Previously, Dr. Lamkey served as interim-chair (2006) and chair (2007-2023) for the Department of Agronomy at Iowa State University. In that role, he  provided leadership and direction to the department in the areas of education, research, and extension.

He earned his B.S. and M.S. degrees from the University of Illinois and his Ph.D. degree from Iowa State University in plant breeding and genetics.

Dr. Lamkey’s research focused on corn breeding with an emphasis on the quantitative genetics of selection response, inbreeding depression and heterosis. Dr. Lamkey has served on the advisory board for Makerere University Regional Center of Excellence in Crop Improvement (MaRCCI), Kampala, Uganda since 2018. Dr. Lamkey has been involved in the gates funded project Plant Breeding Education for Africa (PBEA). One of Dr. Lamkey’s current interests is cropping systems models such as APSIM and how to account for genetic changes in cultivars overtime in these models.

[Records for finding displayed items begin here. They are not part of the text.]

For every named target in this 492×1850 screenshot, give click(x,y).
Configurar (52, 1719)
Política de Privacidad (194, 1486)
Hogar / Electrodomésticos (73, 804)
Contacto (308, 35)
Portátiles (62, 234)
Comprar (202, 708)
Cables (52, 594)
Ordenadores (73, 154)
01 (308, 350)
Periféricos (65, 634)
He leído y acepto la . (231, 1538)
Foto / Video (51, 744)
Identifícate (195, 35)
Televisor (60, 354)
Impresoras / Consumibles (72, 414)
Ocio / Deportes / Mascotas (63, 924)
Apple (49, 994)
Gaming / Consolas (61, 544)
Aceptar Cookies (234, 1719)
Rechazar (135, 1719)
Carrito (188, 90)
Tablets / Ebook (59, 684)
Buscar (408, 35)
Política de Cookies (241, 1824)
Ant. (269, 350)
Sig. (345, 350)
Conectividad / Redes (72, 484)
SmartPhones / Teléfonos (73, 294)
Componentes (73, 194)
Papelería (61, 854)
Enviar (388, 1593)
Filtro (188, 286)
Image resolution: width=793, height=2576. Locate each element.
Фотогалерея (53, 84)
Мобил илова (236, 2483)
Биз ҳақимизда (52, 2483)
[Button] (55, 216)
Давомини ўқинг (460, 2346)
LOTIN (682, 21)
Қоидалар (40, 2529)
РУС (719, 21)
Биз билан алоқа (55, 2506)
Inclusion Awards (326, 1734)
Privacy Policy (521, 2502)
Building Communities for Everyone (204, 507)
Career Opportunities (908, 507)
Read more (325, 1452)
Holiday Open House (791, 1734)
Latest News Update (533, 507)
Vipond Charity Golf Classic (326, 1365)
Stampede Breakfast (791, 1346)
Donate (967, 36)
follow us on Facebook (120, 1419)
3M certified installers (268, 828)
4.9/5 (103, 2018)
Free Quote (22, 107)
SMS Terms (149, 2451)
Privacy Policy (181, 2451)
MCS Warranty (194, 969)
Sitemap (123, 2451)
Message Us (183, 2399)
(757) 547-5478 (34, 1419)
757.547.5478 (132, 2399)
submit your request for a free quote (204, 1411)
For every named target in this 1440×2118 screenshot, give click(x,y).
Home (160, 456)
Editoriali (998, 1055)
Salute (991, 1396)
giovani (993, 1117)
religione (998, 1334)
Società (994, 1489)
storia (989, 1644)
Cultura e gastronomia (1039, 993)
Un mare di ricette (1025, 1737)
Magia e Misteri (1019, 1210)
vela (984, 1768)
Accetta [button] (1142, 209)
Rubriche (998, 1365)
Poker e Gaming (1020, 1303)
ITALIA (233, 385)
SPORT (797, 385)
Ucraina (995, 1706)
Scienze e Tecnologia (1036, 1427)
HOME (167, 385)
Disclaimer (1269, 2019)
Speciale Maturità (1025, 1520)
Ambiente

Dr. Lamkey has authored or co-authored 81 refereed journal articles and numerous papers in conference proceedings, book chapters, published abstracts, and technical research reports. Dr. Lamkey has been active in graduate education at Iowa State University and has served as major advisor for 18 Ph.D. students and 10 M.S. students and has served on the program of study committee for more than 80 M.S. and Ph.D. students

Dr. Lamkey is a fellow of the American Society of Agronomy and the Crop Science Society of America and has served as an associate editor, technical editor, and editor for Crop Science.